■ **Material supplied**

++++

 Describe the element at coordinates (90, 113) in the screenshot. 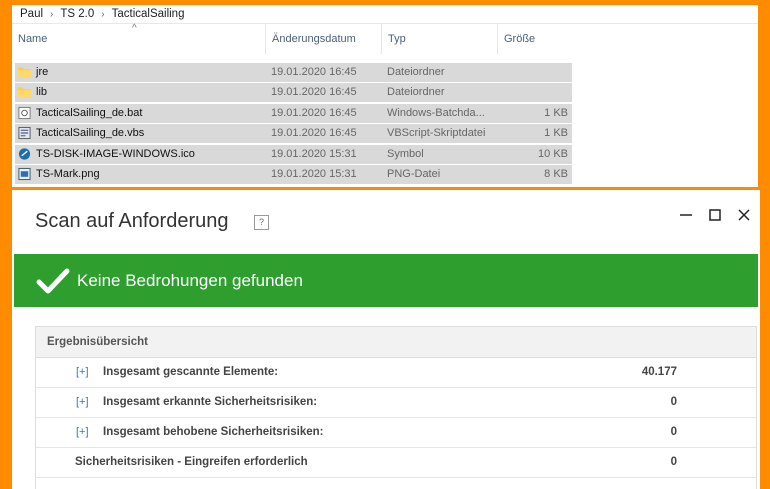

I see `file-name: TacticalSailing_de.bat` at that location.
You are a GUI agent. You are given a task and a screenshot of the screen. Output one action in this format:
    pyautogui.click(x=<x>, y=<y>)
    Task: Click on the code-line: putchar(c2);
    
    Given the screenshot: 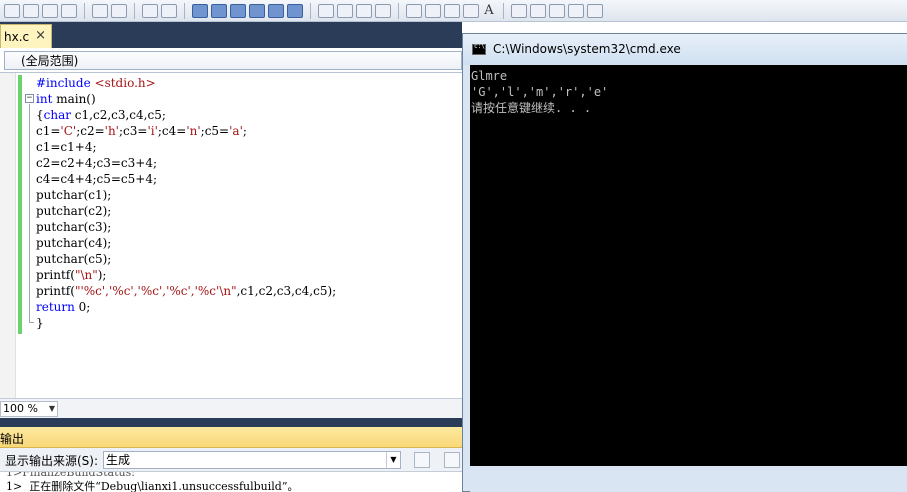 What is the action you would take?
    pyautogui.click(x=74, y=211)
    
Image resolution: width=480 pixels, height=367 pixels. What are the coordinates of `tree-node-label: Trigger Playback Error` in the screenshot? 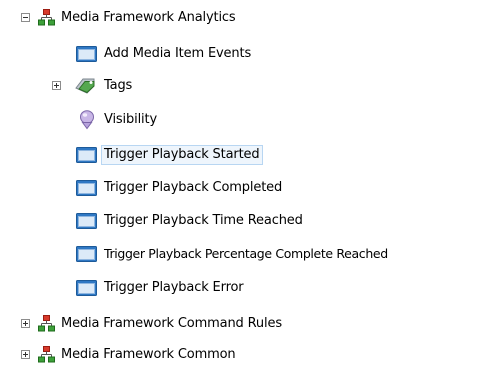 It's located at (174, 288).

++++

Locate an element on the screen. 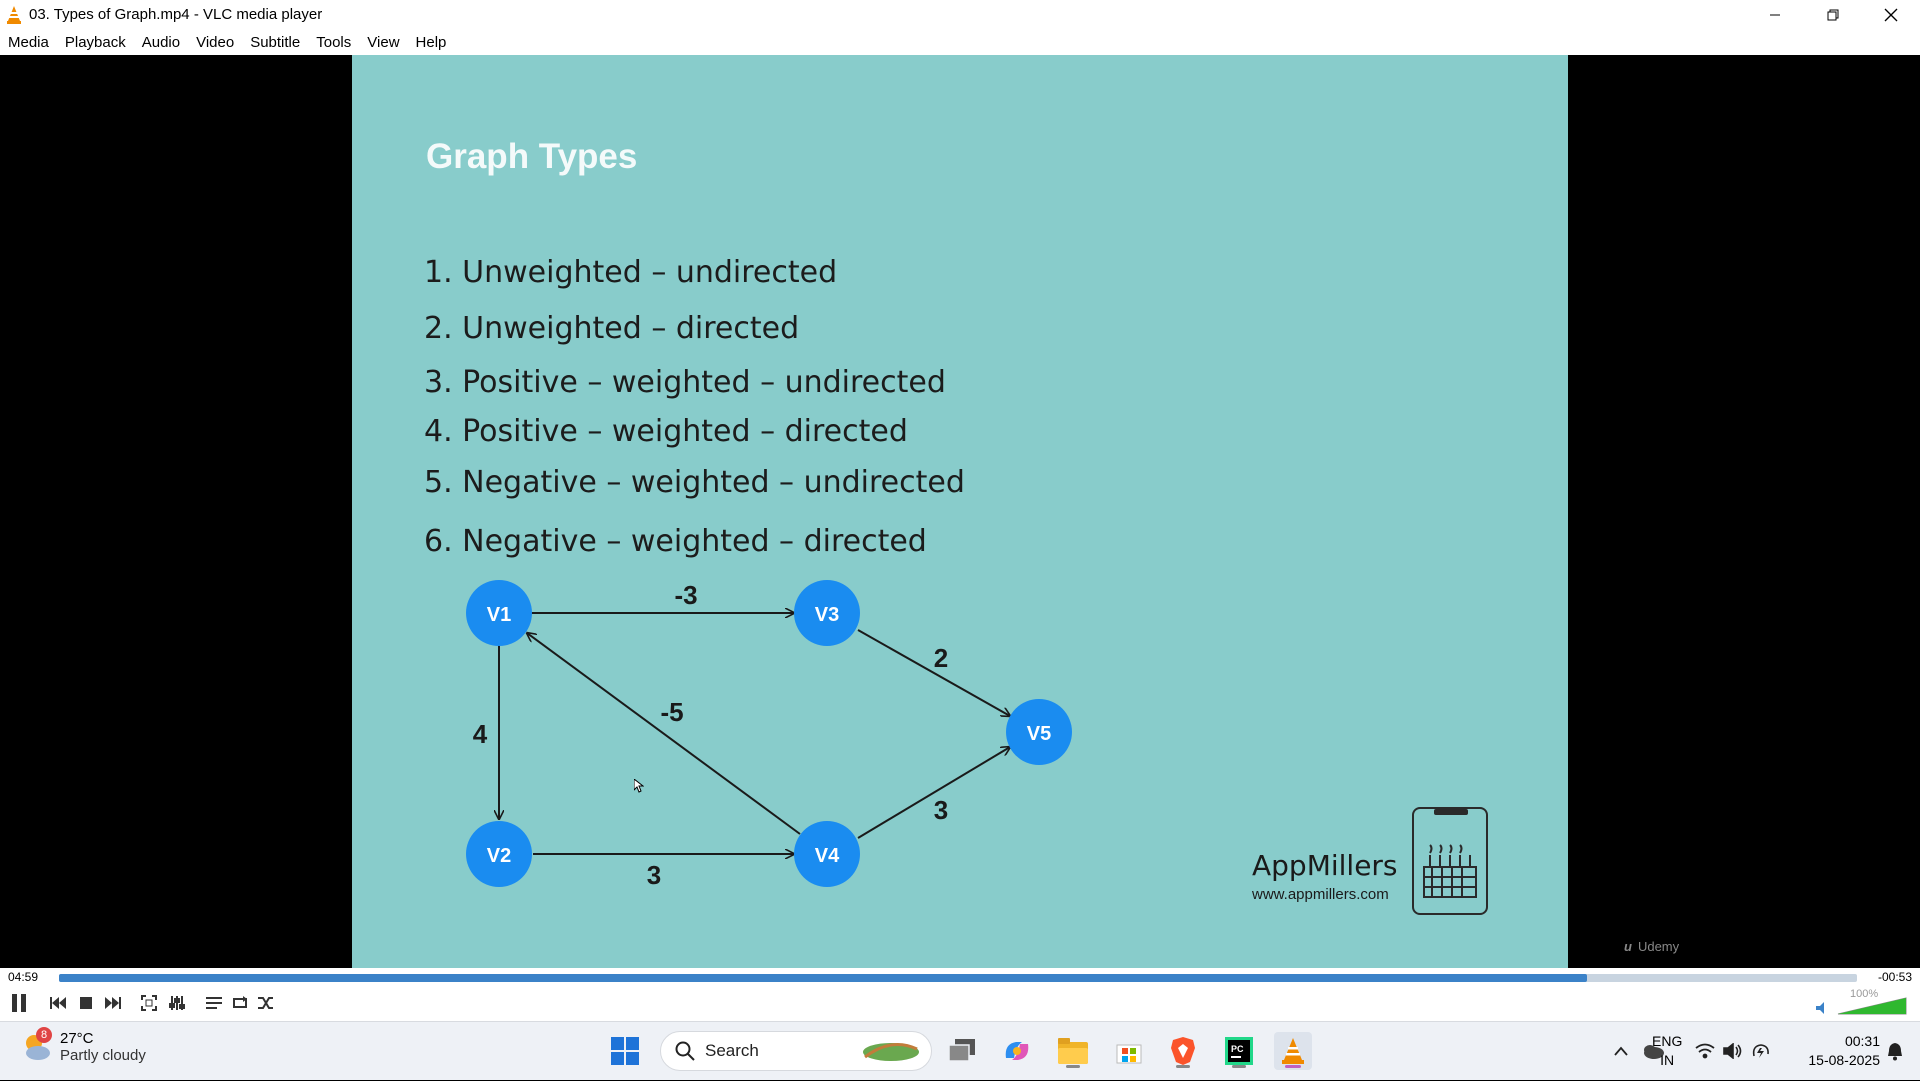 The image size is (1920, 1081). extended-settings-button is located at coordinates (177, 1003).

++++

Format the lines above, starting at the line that contains "You are a GUI" and ending at the line that contains "Task: Click on", as a JSON list of strings with one string per line, leaving out any blank lines.

■ **Solution for this task**
[
  "You are a GUI agent. You are given a task and a screenshot of the screen. Output one action in this format:",
  "    pyautogui.click(x=<x>, y=<y>)",
  "    Task: Click on the code-line: putchar(c2);"
]